*Exercise instructions:* Every line containing "radio" should be copied out. Go through the entries and find them.

(Excerpts from a dataset)
########################################
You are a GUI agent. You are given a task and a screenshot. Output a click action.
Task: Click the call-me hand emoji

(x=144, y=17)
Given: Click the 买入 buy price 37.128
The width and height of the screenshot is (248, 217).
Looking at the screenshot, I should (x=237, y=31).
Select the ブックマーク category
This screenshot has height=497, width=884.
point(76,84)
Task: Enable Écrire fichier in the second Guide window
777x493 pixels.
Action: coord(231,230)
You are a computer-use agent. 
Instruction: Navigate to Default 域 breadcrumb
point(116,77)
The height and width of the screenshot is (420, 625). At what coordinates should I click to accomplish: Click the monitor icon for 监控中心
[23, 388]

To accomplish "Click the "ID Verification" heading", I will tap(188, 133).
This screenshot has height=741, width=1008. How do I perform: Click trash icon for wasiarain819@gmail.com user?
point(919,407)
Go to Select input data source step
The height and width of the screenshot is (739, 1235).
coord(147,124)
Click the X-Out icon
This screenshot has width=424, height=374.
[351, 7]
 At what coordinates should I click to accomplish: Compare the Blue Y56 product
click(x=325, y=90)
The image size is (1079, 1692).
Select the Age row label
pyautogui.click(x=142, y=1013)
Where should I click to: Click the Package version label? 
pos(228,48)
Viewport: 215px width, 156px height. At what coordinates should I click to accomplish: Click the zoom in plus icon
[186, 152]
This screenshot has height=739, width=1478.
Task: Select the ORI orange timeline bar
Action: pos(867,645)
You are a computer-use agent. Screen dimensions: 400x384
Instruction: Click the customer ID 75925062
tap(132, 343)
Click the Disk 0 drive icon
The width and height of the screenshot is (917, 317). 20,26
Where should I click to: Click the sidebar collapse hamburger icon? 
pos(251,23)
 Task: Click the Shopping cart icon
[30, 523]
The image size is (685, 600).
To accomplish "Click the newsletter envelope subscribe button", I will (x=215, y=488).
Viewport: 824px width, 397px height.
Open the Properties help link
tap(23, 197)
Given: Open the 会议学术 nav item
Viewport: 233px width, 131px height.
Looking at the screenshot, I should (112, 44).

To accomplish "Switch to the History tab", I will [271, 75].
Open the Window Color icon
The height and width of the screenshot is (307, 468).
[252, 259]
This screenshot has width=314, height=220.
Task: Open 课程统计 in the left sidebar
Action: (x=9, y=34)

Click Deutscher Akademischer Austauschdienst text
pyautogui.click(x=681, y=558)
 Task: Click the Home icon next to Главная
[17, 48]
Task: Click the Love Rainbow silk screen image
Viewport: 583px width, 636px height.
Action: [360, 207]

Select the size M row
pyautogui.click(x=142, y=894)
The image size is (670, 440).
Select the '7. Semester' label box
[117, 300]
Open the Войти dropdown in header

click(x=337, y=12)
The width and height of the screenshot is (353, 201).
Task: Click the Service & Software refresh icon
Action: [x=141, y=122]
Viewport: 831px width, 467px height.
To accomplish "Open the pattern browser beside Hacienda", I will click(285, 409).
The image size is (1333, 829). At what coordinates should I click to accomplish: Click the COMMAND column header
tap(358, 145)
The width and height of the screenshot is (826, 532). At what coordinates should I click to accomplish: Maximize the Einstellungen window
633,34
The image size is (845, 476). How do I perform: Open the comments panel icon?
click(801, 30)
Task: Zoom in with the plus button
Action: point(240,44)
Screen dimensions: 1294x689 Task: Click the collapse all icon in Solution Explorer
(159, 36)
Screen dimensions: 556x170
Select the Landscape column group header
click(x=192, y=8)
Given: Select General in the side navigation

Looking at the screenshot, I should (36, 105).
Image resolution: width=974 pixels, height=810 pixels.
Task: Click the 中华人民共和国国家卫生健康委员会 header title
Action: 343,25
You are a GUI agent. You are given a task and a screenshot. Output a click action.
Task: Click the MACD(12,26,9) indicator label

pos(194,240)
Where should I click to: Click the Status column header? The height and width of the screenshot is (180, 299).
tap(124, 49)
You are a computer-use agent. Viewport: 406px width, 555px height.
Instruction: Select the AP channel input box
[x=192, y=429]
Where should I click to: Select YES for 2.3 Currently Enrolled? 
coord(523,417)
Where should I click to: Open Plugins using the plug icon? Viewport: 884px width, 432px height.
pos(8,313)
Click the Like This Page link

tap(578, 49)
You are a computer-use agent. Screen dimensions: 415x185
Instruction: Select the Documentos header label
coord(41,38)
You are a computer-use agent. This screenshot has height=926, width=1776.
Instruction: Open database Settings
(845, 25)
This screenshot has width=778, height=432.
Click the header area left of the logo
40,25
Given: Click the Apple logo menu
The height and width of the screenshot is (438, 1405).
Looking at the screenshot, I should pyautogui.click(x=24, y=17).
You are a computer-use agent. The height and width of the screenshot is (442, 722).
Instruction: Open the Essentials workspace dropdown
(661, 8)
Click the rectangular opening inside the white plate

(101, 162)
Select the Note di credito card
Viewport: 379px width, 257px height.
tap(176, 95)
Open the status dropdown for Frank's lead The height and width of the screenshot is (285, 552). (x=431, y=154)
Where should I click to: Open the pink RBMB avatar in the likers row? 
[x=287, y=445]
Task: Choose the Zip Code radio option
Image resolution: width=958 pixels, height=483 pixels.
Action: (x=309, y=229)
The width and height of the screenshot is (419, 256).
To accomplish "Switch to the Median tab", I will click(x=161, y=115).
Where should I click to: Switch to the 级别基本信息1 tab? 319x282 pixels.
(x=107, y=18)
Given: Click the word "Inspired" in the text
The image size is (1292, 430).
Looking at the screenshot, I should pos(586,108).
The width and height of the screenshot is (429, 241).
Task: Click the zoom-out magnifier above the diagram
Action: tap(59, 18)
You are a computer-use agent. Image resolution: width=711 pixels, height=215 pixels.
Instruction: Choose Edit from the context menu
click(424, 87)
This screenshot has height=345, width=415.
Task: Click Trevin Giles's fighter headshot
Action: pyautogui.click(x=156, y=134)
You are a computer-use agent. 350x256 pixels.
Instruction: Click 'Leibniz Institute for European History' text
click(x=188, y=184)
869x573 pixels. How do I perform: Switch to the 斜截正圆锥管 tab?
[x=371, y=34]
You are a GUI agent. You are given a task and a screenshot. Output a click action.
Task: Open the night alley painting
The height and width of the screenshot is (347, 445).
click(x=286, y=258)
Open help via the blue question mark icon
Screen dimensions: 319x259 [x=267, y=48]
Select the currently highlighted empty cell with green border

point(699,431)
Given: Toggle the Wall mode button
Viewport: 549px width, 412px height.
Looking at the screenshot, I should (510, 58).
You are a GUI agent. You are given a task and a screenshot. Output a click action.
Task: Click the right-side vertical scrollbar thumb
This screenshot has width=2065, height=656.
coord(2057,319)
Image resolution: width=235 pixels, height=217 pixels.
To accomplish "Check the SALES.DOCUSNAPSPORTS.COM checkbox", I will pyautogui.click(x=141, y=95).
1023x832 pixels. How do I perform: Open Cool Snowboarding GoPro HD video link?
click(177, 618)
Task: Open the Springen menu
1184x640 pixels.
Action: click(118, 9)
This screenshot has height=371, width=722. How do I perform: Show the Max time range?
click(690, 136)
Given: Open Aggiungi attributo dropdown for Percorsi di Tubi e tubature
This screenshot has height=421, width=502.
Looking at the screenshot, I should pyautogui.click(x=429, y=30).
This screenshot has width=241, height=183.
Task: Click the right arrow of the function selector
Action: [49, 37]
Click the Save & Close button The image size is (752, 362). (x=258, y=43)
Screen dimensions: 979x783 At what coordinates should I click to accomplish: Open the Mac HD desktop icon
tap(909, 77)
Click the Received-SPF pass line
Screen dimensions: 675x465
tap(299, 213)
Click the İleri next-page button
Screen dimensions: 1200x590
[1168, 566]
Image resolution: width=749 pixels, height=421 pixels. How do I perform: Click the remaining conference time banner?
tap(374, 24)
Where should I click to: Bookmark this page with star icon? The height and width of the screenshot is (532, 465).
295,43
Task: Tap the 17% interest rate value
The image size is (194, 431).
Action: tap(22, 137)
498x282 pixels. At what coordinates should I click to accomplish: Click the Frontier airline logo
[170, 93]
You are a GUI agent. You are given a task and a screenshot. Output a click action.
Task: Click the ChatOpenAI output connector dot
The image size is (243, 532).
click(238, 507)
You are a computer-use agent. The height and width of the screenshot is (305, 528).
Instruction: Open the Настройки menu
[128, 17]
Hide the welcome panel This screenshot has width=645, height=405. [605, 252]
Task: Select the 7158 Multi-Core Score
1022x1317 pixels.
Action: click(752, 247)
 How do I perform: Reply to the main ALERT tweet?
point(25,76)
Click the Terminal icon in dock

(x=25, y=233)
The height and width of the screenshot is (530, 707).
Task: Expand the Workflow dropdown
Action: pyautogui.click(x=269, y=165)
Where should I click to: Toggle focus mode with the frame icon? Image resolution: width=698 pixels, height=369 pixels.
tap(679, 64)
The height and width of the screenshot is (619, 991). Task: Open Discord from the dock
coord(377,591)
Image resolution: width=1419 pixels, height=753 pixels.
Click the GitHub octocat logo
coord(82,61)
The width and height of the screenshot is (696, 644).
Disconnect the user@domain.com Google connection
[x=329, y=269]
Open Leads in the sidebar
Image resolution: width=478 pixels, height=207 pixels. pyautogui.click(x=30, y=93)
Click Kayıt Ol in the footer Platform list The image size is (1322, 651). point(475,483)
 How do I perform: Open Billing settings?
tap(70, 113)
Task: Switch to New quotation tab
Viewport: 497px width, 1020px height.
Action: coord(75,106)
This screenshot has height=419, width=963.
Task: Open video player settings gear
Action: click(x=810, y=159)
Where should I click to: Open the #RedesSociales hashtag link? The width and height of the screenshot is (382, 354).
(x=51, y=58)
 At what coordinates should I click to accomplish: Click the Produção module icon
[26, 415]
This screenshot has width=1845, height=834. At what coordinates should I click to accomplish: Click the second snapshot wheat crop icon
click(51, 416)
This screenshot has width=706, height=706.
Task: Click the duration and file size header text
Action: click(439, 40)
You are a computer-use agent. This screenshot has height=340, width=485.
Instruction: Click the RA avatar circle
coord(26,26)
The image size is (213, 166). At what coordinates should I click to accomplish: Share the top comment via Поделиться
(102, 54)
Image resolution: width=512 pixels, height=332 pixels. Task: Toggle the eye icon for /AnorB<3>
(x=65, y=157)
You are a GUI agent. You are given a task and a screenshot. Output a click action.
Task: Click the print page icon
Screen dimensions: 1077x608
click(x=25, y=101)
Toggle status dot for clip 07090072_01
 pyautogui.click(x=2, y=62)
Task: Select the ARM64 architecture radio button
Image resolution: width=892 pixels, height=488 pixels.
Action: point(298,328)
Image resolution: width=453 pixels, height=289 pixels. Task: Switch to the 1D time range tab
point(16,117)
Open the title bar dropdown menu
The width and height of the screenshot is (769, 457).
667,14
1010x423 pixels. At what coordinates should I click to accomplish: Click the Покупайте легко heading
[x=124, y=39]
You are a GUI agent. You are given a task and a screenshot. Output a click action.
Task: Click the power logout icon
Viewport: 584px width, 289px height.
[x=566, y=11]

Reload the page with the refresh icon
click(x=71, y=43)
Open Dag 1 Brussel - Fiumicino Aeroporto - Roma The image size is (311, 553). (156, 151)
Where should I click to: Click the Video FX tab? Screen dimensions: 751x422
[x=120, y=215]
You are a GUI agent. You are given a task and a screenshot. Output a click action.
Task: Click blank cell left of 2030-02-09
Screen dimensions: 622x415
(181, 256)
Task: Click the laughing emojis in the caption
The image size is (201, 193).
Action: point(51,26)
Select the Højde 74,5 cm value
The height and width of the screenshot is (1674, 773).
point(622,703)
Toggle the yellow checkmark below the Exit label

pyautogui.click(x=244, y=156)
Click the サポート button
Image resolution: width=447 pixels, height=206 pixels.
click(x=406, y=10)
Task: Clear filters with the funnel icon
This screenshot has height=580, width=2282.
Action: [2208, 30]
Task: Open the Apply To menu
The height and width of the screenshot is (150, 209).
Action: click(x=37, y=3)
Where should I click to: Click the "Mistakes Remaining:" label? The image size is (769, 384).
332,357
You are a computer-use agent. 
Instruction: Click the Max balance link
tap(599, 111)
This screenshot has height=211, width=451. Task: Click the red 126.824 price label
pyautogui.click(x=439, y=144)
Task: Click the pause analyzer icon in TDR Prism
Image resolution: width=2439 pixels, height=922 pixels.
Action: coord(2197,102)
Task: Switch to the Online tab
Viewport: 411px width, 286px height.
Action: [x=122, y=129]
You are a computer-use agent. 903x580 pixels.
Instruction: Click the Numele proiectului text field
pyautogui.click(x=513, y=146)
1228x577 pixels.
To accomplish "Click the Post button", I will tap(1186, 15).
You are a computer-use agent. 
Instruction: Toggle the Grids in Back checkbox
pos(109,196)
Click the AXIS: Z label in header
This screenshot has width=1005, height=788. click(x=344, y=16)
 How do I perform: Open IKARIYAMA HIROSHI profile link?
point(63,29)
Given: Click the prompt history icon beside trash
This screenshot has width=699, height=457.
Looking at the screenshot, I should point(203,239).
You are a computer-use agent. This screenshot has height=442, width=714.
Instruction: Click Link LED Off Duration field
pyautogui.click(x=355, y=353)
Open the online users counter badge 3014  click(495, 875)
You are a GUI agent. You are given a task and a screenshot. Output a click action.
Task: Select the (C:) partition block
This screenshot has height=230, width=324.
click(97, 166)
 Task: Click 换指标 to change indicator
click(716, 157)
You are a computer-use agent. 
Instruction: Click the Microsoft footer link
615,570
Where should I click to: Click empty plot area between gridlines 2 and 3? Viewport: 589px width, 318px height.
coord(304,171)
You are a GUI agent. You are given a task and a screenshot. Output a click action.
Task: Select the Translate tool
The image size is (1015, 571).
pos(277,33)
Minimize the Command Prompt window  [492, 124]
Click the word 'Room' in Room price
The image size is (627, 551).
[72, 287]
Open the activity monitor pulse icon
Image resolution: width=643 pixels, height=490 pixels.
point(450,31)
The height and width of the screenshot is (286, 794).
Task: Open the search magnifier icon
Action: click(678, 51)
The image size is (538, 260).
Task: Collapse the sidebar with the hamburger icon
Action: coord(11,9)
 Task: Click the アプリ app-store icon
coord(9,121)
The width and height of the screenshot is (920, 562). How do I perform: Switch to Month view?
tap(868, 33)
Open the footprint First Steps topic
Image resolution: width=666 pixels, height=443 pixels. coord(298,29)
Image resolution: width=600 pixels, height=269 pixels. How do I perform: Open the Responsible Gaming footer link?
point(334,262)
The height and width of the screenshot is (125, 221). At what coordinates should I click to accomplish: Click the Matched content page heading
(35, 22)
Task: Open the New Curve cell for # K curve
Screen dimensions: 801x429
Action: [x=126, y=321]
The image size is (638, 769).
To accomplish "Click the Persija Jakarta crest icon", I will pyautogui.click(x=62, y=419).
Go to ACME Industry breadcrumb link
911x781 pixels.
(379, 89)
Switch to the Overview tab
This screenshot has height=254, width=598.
########################################
*Result:*
Task: Choose the Zip Code radio option
Task: Select the ARM64 architecture radio button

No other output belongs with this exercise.